> **Excerpt**:

==================================================

I've found that the time I spend during initial development writing tests pays off in the first or second bug fix. The ability to pick up code you haven't looked at in 3 months and be reasonably sure your fix covers all the cases, and "probably" doesn't break anything is hugely valuable. You also will find that unit tests will help triage bugs well beyond the stack trace, etc. Seeing how individual pieces of the app work and fail gives huge insight into why they work or fail as a whole.
In most instances, I'd say, if there is logic there, test it. This includes constructors and properties, especially when more than one thing gets set in the property.
With respect to too much testing, it's debatable. Some would say that everything should be tested for robustness, others say that for efficient testing, only things that might break (i.e. logic) should be tested.
I'd lean more toward the second camp, just from personal experience, but if somebody did decide to test everything, I wouldn't say it was too much... a little overkill maybe for me, but not too much for them.
So, No - I would say there isn't such a thing as "too much" testing in the general sense, only for individuals.
Test Driven Development means that you stop coding when all your tests pass.

==================================================

> **Given data**:
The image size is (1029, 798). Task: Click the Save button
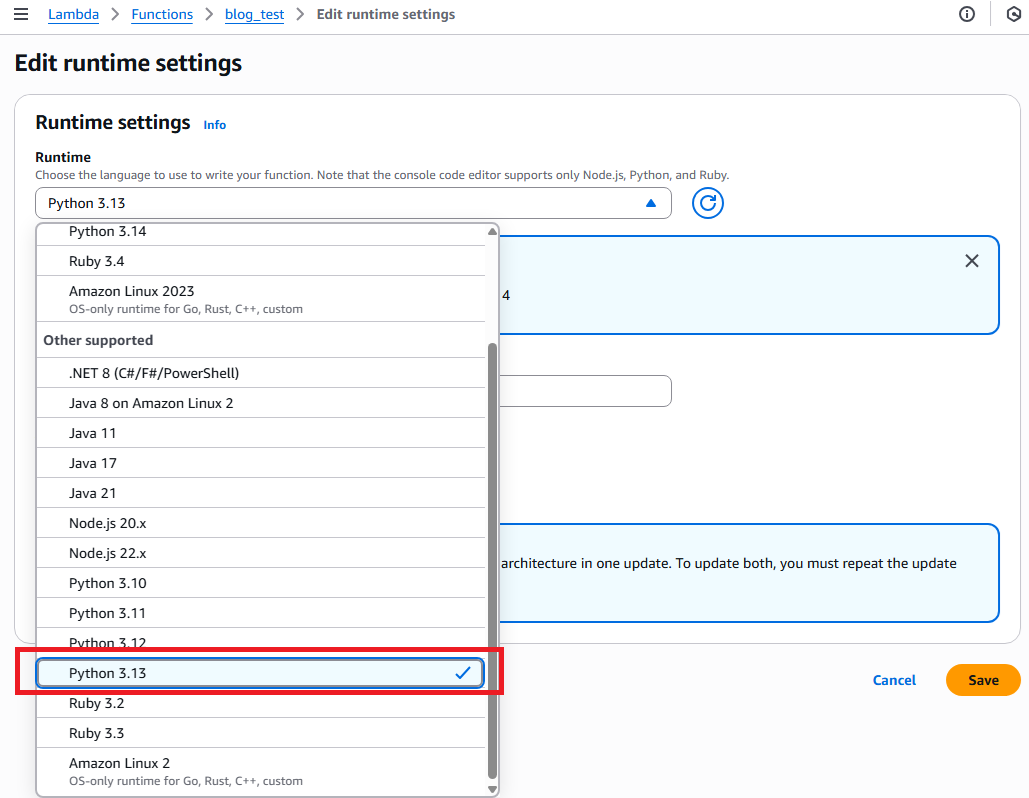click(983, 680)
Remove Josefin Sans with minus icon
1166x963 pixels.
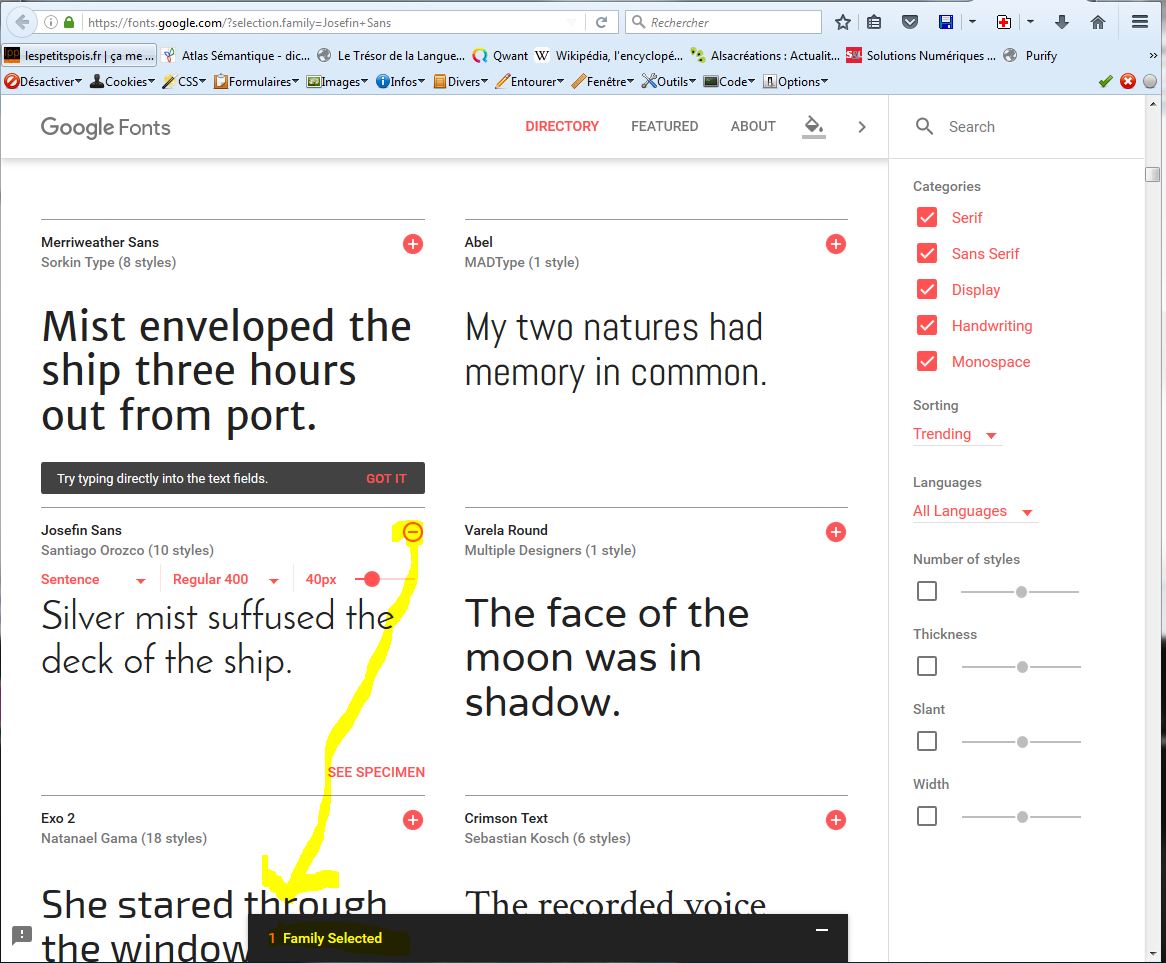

==================================================

> **Task to complete**: Continue the forum discussion on unit testing, picking up after its final sentence. The material has no part in what is asked here.

> **In response**:
If you have no test for a property, then why should you implement it? If you do not test/define the expected behaviour in case of an "illegal" assignment, what should the property do?
Therefore I'm totally for testing every behaviour a class should exhibit. Including "primitive" properties.
To make this testing easier, I created a simple NUnit TestFixture that provides extension points for setting/getting the value and takes lists of valid and invalid values and has a single test to check whether the property works right. Testing a single property could look like this:
[TestFixture]
public class Test_MyObject_SomeProperty : PropertyTest<int>
{
private MyObject obj = null;
public override void SetUp() { obj = new MyObject(); }
public override void TearDown() { obj = null; }
public override int Get() { return obj.SomeProperty; }
public override Set(int value) { obj.SomeProperty = value; }
public override IEnumerable<int> SomeValidValues() { return new List() { 1,3,5,7 }; }
public override IEnumerable<int> SomeInvalidValues() { return new List() { 2,4,6 }; }
}
Using lambdas and attributes this might even be written more compactly. I gather MBUnit has even some native support for things like that. The point though is that the above code captures the intent of the property.
P.S.: Probably the PropertyTest should also have a way of checking that other properties on the object didn't change. Hmm .. back to the drawing board.
I make unit test to reach the maximum feasible coverage. If I cannot reach some code, I refactor until the coverage is as full as possible
After finished to blinding writing test, I usually write one test case reproducing each bug
I'm used to separate between code testing and integration testing. During integration testing, (which are also unit test but on groups of components, so not exactly what for unit test are for) I'll test for the requirements to be implemented correctly.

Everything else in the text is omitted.